──────── Data for this exercise

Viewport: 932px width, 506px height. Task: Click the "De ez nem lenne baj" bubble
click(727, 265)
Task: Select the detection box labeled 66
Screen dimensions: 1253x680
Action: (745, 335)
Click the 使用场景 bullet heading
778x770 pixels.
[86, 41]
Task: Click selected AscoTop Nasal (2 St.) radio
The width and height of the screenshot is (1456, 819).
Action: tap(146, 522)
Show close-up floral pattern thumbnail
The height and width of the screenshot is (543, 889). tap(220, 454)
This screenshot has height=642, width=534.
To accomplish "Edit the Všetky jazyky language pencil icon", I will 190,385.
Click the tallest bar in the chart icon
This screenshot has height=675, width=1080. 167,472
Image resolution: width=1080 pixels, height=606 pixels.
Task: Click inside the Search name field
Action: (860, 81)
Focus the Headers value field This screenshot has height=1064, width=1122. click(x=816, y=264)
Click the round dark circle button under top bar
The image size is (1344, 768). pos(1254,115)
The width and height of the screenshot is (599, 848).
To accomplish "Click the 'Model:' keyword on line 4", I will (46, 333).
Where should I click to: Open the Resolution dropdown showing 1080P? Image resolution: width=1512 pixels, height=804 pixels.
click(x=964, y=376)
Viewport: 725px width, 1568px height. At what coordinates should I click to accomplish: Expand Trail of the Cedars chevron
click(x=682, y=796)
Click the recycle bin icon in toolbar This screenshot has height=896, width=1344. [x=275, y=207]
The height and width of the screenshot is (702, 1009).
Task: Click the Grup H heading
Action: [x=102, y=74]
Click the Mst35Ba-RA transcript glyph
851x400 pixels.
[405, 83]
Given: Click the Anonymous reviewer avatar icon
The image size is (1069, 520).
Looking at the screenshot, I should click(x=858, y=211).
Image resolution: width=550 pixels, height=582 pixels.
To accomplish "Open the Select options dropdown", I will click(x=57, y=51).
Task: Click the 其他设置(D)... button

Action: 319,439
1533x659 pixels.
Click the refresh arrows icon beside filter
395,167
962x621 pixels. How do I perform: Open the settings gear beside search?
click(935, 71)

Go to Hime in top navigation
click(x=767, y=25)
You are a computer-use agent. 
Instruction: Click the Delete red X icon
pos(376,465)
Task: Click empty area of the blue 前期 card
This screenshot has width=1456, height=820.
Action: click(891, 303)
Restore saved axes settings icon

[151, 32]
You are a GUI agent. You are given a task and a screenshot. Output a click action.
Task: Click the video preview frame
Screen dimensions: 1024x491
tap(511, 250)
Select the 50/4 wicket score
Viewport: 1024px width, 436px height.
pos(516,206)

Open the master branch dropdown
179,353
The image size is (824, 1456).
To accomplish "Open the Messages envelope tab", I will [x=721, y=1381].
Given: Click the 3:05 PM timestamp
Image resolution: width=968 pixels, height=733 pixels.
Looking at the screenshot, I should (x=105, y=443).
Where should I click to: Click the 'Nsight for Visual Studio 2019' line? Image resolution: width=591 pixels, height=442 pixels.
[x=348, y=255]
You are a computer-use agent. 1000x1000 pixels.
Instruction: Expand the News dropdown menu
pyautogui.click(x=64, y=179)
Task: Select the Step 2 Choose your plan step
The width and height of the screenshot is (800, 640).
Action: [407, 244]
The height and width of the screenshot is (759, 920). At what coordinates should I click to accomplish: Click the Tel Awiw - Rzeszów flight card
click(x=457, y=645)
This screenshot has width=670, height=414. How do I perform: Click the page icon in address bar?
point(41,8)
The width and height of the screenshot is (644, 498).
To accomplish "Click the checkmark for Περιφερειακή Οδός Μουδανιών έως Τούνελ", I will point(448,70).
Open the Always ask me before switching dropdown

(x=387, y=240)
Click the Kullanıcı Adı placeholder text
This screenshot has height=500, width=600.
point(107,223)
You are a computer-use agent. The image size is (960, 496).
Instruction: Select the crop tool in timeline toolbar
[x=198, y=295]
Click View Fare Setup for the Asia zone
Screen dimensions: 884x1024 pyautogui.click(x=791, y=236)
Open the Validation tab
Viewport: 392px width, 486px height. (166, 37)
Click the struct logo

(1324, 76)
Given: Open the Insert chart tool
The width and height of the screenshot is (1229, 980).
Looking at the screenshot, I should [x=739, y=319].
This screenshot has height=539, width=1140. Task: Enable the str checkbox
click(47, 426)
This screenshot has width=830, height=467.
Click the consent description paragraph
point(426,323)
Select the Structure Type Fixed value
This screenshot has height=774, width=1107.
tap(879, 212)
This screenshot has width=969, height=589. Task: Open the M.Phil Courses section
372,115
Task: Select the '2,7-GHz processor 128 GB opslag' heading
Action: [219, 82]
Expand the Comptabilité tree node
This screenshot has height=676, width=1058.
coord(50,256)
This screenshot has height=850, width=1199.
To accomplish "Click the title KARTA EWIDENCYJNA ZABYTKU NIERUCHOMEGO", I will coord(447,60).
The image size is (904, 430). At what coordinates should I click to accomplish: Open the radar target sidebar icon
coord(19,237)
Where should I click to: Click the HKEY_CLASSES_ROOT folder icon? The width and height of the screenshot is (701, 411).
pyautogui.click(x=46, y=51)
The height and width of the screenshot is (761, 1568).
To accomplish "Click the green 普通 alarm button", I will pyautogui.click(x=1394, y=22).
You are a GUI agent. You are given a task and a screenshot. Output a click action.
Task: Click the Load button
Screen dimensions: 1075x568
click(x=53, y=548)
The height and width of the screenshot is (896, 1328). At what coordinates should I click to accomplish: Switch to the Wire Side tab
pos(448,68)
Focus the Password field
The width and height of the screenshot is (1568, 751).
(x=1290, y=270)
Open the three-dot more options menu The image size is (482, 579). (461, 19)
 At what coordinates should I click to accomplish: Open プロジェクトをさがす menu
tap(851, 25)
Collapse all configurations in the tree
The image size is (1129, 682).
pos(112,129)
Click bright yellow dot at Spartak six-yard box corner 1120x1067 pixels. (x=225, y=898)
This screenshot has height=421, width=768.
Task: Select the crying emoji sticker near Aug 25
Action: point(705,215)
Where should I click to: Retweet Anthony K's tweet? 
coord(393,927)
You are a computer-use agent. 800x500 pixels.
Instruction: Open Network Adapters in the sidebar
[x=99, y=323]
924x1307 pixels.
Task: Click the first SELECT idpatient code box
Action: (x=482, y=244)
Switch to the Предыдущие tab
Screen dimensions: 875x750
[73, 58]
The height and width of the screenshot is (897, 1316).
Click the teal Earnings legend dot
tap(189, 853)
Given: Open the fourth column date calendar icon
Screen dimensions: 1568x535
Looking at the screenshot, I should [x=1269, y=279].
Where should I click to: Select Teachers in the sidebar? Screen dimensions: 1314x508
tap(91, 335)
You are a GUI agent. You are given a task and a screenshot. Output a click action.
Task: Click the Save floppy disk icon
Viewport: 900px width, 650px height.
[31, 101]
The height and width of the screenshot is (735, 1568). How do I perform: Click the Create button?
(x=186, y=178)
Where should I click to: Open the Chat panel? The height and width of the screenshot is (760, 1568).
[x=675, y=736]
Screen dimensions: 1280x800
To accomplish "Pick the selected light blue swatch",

────────────────

### What to work on
Write out exactly the lines above from the line with "You are a computer-use agent. 800x500 pixels." through the line with "Task: Click the Save floppy disk icon", both of them included, and leave out all other lines.

### Answer box
You are a computer-use agent. 800x500 pixels.
Instruction: Open Network Adapters in the sidebar
[x=99, y=323]
924x1307 pixels.
Task: Click the first SELECT idpatient code box
Action: (x=482, y=244)
Switch to the Предыдущие tab
Screen dimensions: 875x750
[73, 58]
The height and width of the screenshot is (897, 1316).
Click the teal Earnings legend dot
tap(189, 853)
Given: Open the fourth column date calendar icon
Screen dimensions: 1568x535
Looking at the screenshot, I should [x=1269, y=279].
Where should I click to: Select Teachers in the sidebar? Screen dimensions: 1314x508
tap(91, 335)
You are a GUI agent. You are given a task and a screenshot. Output a click action.
Task: Click the Save floppy disk icon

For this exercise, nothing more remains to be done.